Folic Acid Derived Hydrogel Enhances the Survival and Promotes Therapeutic Efficacy of iPS Cells for Acute Myocardial Infarction.

Abstract

Stem cell therapy has obtained extensive consensus to be an effective method for post myocardial infarction (MI) intervention. Induced pluripotent stem (iPS) cells, which are able to differentiate into multiple cell types, have the potential to generate cardiovascular lineage cells for myocardial repair after ischemic damage, but their poor retention rate significantly hinders the therapeutic efficacy. In the present study, we developed a supramolecular hydrogel which is formed by the self-assembly of folic acid (FA)-modified peptide via a biocompatible method (glutathione reduction) and suitable for cell encapsulation and transplantation. The iPS cells labeled with CM-Dil were transplanted into the MI hearts of mice with or without FA hydrogel encapsulation.
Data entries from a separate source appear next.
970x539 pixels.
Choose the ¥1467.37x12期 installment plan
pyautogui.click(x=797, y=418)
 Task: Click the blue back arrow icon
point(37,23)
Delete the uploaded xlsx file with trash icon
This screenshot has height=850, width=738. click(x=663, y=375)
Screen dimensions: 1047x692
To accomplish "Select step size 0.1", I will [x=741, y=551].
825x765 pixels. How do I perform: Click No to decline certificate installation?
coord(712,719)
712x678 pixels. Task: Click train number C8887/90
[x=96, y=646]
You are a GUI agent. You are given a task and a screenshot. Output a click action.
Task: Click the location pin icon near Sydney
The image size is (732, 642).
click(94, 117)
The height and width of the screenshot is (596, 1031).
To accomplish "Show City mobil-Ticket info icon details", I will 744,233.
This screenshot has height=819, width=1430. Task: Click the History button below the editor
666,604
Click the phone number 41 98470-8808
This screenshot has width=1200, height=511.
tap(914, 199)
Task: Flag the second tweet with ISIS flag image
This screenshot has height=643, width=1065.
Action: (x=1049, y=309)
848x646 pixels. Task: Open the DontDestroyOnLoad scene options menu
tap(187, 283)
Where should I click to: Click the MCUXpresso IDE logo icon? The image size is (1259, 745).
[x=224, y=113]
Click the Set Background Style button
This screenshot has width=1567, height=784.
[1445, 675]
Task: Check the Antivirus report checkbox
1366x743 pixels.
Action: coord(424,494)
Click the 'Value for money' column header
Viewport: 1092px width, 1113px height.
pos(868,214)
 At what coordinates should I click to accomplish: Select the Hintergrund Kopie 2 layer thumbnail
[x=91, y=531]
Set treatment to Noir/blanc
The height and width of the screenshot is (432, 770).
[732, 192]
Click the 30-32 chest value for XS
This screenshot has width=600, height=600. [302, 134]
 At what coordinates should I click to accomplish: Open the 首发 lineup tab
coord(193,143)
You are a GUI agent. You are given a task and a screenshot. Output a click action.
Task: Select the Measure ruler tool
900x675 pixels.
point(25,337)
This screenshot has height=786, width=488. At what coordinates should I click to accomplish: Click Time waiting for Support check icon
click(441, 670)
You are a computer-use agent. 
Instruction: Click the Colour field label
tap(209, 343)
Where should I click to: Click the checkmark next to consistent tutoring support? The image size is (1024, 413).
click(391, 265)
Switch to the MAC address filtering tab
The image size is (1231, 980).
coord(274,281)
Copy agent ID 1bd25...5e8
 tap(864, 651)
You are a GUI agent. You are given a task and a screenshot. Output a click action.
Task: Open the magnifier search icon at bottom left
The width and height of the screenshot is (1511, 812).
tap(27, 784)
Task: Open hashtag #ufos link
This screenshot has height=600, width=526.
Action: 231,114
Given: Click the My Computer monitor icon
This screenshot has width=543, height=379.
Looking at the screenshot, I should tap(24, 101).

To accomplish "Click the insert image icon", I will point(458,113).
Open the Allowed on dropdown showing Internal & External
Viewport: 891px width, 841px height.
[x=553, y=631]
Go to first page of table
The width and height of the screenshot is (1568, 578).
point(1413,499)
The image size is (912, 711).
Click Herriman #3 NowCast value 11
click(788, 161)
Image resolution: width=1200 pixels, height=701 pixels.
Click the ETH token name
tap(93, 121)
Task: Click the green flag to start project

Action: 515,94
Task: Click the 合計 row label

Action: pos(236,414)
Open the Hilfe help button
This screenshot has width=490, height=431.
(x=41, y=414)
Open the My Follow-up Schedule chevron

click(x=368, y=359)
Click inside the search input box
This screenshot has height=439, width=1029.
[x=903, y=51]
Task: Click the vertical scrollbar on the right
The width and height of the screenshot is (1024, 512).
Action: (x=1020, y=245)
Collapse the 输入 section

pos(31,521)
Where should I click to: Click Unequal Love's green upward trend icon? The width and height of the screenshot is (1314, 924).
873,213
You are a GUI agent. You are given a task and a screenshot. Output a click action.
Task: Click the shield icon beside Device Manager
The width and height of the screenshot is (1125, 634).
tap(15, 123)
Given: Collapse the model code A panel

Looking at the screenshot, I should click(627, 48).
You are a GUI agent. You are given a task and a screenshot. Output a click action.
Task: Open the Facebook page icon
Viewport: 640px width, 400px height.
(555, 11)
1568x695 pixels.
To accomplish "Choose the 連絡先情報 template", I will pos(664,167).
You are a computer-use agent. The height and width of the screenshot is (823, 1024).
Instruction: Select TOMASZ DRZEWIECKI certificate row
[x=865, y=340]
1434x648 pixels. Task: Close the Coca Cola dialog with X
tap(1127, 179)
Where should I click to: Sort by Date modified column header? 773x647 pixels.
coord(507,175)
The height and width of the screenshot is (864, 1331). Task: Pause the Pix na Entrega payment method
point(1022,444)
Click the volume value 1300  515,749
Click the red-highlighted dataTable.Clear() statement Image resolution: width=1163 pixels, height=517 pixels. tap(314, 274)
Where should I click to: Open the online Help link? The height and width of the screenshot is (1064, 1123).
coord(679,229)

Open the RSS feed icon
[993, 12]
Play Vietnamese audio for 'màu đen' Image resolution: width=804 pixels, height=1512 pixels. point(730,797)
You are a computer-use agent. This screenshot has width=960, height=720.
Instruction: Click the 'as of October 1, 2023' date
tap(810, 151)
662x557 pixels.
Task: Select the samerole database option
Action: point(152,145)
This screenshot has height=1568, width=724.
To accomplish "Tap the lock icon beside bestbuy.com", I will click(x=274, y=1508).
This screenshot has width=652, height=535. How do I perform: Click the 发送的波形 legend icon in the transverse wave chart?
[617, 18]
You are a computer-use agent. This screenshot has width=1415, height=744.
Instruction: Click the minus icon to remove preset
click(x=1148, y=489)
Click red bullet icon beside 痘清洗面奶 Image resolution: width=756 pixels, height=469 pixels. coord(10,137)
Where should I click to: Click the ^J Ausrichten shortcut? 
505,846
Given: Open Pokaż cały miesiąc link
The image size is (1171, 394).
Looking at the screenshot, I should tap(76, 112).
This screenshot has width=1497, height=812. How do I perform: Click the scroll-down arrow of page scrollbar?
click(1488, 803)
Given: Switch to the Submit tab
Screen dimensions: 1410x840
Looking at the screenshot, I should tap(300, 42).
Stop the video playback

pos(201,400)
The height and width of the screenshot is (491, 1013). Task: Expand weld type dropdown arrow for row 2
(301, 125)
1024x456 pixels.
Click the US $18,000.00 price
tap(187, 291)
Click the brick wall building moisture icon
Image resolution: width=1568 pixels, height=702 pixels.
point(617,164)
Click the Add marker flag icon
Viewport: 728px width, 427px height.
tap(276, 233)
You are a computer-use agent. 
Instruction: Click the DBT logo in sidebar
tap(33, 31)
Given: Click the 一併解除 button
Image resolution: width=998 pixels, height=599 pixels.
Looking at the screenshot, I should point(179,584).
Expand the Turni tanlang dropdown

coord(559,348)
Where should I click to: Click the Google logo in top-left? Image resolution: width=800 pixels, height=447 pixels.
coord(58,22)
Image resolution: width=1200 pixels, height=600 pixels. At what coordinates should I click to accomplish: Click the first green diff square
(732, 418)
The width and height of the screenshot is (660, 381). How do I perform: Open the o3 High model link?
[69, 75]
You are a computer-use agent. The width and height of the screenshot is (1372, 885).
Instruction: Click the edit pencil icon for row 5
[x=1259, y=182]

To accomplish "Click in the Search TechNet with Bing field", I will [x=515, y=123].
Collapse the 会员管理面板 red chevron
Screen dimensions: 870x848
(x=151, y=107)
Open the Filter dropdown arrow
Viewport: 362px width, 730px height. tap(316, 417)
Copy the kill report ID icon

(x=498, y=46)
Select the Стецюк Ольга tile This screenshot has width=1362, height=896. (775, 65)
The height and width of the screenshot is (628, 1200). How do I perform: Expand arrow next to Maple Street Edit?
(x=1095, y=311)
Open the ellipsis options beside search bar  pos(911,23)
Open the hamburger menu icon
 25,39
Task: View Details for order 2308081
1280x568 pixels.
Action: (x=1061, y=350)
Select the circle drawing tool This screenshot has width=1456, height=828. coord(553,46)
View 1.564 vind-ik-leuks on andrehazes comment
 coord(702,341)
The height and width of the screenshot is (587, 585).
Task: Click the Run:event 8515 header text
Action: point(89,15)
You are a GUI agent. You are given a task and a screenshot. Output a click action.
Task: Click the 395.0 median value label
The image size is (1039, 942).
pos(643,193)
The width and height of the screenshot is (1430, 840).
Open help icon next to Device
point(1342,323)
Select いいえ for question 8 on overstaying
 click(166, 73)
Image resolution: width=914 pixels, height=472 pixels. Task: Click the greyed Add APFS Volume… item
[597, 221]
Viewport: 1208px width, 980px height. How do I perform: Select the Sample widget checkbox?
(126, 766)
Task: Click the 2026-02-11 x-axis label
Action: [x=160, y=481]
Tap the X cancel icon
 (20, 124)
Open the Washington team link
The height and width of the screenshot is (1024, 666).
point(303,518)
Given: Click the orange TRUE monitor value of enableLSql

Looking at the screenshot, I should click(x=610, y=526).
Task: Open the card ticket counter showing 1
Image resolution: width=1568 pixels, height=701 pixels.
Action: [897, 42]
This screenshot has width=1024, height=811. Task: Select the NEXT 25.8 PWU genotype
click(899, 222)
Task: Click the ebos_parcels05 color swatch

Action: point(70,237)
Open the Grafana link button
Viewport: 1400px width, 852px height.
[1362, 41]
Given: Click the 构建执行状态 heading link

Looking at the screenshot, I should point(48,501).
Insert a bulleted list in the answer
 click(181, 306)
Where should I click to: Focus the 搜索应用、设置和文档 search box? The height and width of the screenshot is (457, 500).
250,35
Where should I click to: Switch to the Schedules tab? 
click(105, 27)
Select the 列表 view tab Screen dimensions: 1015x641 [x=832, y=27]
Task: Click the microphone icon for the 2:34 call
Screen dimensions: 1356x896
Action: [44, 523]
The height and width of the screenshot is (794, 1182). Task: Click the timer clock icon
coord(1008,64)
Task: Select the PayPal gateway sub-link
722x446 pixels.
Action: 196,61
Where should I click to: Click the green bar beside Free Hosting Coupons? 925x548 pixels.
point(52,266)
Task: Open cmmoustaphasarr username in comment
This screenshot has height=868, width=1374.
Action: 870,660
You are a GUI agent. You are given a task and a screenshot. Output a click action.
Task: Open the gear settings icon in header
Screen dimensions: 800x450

The results corroborated that the FA hydrogel significantly improved the retention and survival of iPS cells in MI hearts post injection, leading to augmentation of the therapeutic efficacy of iPS cells including better cardiac function and much less adverse heart remodeling, by subsequent differentiation toward cardiac cells and stimulation of neovascularization. This study reported a novel supramolecular hydrogel based on FA-peptides capable of improving the therapeutic capacity of iPS cells, which held big potential in the treatment of MI.